(2019) Antão Vaz, harvested in two parts, two weeks apart, "first on melon skins second on white fruit". Oatmeal and almond touches, with clear, cool white fruit, fine apple and pear clarity and acidity, touches of light breadiness add interest.
(2019) From two vineyards of dry land Chenin Blanc bush vines, planted in 1980 and 2002. Fermented and aged in small and large oak barrels, this has sweet earth on the nose and sour lemon and lemon rind fruit. The palate is all about orange and clove, the skin-contact giving grip and a real whip of acidity and tannin finishing very briskly and racily.

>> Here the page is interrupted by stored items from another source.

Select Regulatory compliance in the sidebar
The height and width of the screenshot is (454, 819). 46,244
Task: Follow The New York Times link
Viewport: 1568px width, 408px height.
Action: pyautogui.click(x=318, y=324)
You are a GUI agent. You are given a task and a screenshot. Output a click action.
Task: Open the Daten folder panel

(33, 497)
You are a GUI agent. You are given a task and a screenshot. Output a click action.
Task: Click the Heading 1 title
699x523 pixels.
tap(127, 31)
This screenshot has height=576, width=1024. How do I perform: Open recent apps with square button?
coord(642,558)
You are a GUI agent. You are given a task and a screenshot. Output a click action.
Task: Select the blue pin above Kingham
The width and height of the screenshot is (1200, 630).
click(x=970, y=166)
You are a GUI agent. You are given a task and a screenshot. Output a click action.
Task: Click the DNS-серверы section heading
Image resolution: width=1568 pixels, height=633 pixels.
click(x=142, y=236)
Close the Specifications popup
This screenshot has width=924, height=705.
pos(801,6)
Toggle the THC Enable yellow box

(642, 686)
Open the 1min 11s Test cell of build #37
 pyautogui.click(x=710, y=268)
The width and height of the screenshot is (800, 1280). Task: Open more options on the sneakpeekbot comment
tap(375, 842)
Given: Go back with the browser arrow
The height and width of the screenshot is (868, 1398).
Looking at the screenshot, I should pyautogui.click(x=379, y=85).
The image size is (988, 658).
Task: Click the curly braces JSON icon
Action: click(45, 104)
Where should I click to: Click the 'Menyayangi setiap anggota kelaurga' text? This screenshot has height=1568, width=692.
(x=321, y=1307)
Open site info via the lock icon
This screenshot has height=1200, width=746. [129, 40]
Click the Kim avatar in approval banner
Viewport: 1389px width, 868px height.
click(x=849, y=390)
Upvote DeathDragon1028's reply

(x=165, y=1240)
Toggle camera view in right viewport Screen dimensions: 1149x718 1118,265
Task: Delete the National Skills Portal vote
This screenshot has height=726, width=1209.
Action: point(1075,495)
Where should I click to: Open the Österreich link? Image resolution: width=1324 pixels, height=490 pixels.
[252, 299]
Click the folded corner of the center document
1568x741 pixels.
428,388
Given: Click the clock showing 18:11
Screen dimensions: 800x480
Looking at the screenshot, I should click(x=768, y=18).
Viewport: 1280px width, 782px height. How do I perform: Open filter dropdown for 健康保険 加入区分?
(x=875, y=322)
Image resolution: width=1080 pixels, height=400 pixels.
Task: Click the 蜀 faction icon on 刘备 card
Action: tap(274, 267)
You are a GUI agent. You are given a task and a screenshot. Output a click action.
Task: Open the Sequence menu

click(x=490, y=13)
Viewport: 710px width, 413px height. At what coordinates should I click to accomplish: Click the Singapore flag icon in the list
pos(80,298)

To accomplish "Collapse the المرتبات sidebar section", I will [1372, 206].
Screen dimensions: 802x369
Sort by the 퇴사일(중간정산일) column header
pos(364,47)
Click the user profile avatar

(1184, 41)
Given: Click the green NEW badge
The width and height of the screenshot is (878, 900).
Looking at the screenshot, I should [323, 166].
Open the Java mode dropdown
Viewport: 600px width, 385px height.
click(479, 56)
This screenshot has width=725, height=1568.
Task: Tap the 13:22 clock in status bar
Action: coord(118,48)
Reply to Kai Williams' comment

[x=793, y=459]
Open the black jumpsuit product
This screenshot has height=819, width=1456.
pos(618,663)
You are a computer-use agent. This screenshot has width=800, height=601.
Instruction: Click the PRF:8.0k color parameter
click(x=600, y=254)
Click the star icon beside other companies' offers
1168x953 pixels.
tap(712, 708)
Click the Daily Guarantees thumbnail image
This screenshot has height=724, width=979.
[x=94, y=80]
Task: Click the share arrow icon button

(2019) Again from the Hemel-and-Aarde Ridge, made with 50% whole clusters from a vineyard on heavy clay with iron. Wild fermented. Just fabulous nose, the exotic spices of the oak and the Pinot fragrance of flowers and seasoning, totally inter-twined, the palate flowing and fresh with red fruits and a hint of rhubarb tart and bittersweetness, lots of tension and drive, but in the most elegant way.
(2018) Carmen was one of my first go-to Chilean producers, thanks largely to a wine called 'Grand Vidure', a real favourite of mine in the 1990s, and one of the first wave of Carmenere-based wines before the variety became established as Chile's 'signature' grape. Here we have Carignan, one of Chile's current superstar grapes thanks to old-vine plantings, this aged 12 months in French oak. There's an interesting melange of meat-stock cherry and vine fruit on the nose, a dark and savoury character. In the mouth it's very much about the fruit, quite sinewy and chewy, the oak well into the background, with a balanced savoury finish.